EXTRAIT DU TEXTE:

====

Les rafles françaises
"La Rafle" fait partie de ces films importants qu’il faut voir et dont les douloureux enseignements sont à partager. "La Rafle" parle d’une histoire de la France qui n’est pas simple à transmettre, parce que c’est une histoire où la honte a longtemps joué le premier rôle. Réalisé par une femme qui n’est pas juive, qui fut longtemps journaliste d’investigation, ce drame réaliste restitue une atmosphère insoutenable, un passé encombrant pour l’histoire française, le pire de ce qu’ont connu les Juifs au cours de leur histoire, le pire de ce qu’a pu faire la France au cours de son histoire.
"La rafle" est une histoire lâche… Les arrestations sont basées sur l’effet de surprise afin d’empêcher que les Juifs puissent s’organiser pour y échapper. Au cours de la Seconde guerre mondiale, ces arrestations massives de personnes ont constitué une étape importante dans le processus d’extermination, au service de la "Solution finale" décidée par les Allemands et réalisée grâce à la complicité de nombreux gouvernements et peuples d’Europe, dont la France.
Les rafles servaient à remplir les wagons des trains de la mort, ces convois de déportation qui roulaient vers les camps dont l’on ne revenait pas. En France, les rafles conduisirent d’abord dans les camps de transit que furent Drancy, principal lieu de départ pour les "camps de l’Est", mais aussi Pithiviers, Beaune-la-Rolande, Compiègne, Angers, mais aussi Vittel, Aurigny, Mazures, Dannes-Corniers, Fort Mahon, Peuplingues, Coudette, des camps de travail qui devinrent des camps de transit, en attendant la déportation.

====

DONNÉES:
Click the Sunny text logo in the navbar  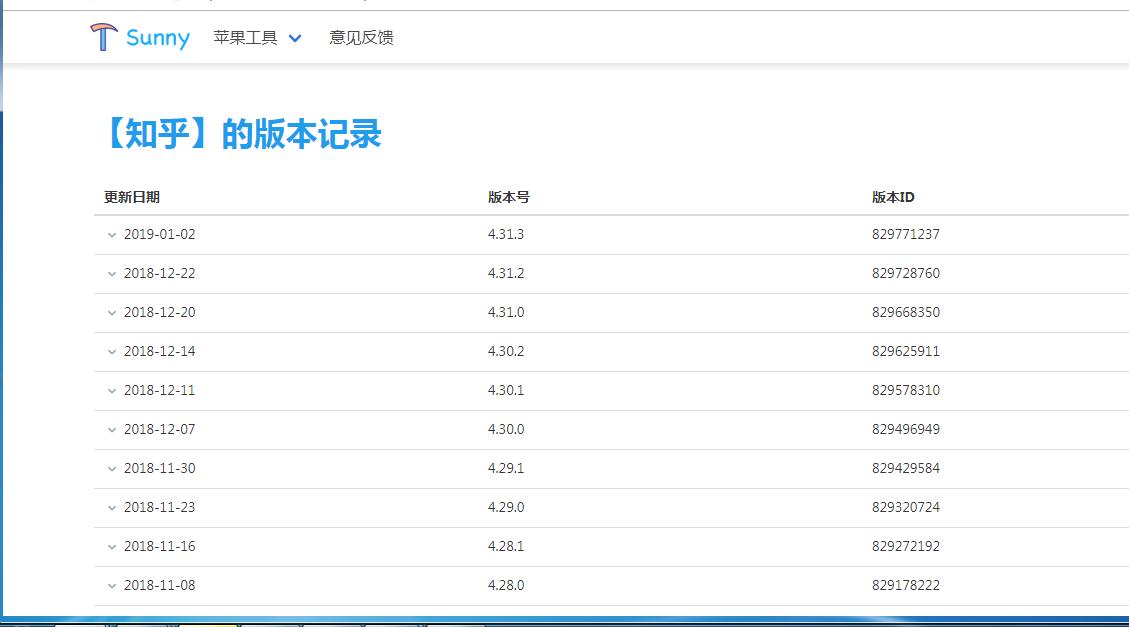[157, 37]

====

OBJECTIF 1: D'après le texte sur les rafles françaises, quel camp de transit était le principal lieu de départ pour les « camps de l'Est » ?
OBJECTIF 2: Ces affirmations s'accordent-elles avec le texte sur les rafles françaises ? Répondez par oui ou non, en citant les mots décisifs du texte. (a) Le film a été réalisé par une ancienne journaliste d'investigation. (b) Les Juifs étaient prévenus à l'avance des arrestations. (c) La « Solution finale » a été décidée par la France.
OBJECTIF 3: Prolongez le texte sur les rafles françaises à partir de sa dernière phrase.

RÉPONSE RÉDIGÉE 1: Drancy.

RÉPONSE RÉDIGÉE 2:
(a) Oui : « Réalisé par une femme qui n’est pas juive, qui fut longtemps journaliste d’investigation ».
(b) Non : « Les arrestations sont basées sur l’effet de surprise afin d’empêcher que les Juifs puissent s’organiser pour y échapper ».
(c) Non : « décidée par les Allemands et réalisée grâce à la complicité de nombreux gouvernements et peuples d’Europe, dont la France ».

RÉPONSE RÉDIGÉE 3:
Après le statut des Juifs voulu par Vichy, les interdits professionnels et l’aryanisation économique, après la mise à l’écart de la communauté nationale, les rafles annonçaient l’extermination, la disparition physique d’hommes, de femmes, d’enfants de tous âges, qui avaient en commun d’être juifs.
La rafle du vélodrome d’hiver, dite "Rafle du Vel d’Hiv" est devenue "la" rafle, mais si elle fut certainement la mieux organisée, la plus importante par le nombre de juifs arrêtés puis déportés, de policiers et gendarmes impliqués, il faut se souvenir que les rafles en France n’ont pas commencé en 1942, mais dès 1941.
La première rafle date du 14 mai. Elle frappe à Paris les juifs polonais, tchécoslovaques et autrichiens. La préfecture de police distribue 6500 convocations pour "vérification"… Cette première grande opération est menée grâce à l’utilisation du fichier juif de la Préfecture, communiqué aux Allemands.
La deuxième rafle a lieu à Paris du 20 au 23 août 1941. La police municipale est chargée de procéder à la rafle de 4232 personnes qui seront internées à Drancy, avant d’être déportées à Auschwitz.
La troisième rafle date du 12 décembre 1941. 743 hommes, de nationalité française, furent arrêtés, ainsi que 300 juifs étrangers. Il fallait atteindre le chiffre de 1000 personnes, pour constituer un convoi de déportation selon les "normes" allemandes… Avant d’être déportés à Auschwitz en mars 1942, ils seront internés à Compiègne.
De décembre 1941 à juillet 1942, les rafles sont interrompues, principalement parce que les Allemands manquent de trains pour assurer la déportation vers l’Est de l’Europe. Surtout, depuis le 16 avril 42, Pierre Laval est revenu aux affaires et René Bousquet, un fidèle, accède aux fonctions de secrétaire général de la Police. Eichmann demande que 100 000 Juifs de France soient déportés à Auschwitz. Pour essayer d’atteindre ce chiffre, Bousquet propose aux Allemands la déportation des familles juives de la zone non occupée, et d’y intégrer les enfants de moins de 16 ans.
La rafle, d’abord prévue les 13 et 14 juillet, est reportée au 16, pour éviter qu’elle ne coïncide avec le jour de la fête nationale… Aucun allemand ne participe directement aux opérations. La rafle du Vélodrome d’hiver mobilisa 9000 gendarmes et policiers qui arrêtèrent 13152 juifs. Cette rafle ouvrit les chasses aux hommes, aux femmes, aux enfants juifs en zone libre qui furent organisées avec la même minutie qu’au nord de la ligne de démarcation au cours des deux années noires qui précédèrent la libération de la France.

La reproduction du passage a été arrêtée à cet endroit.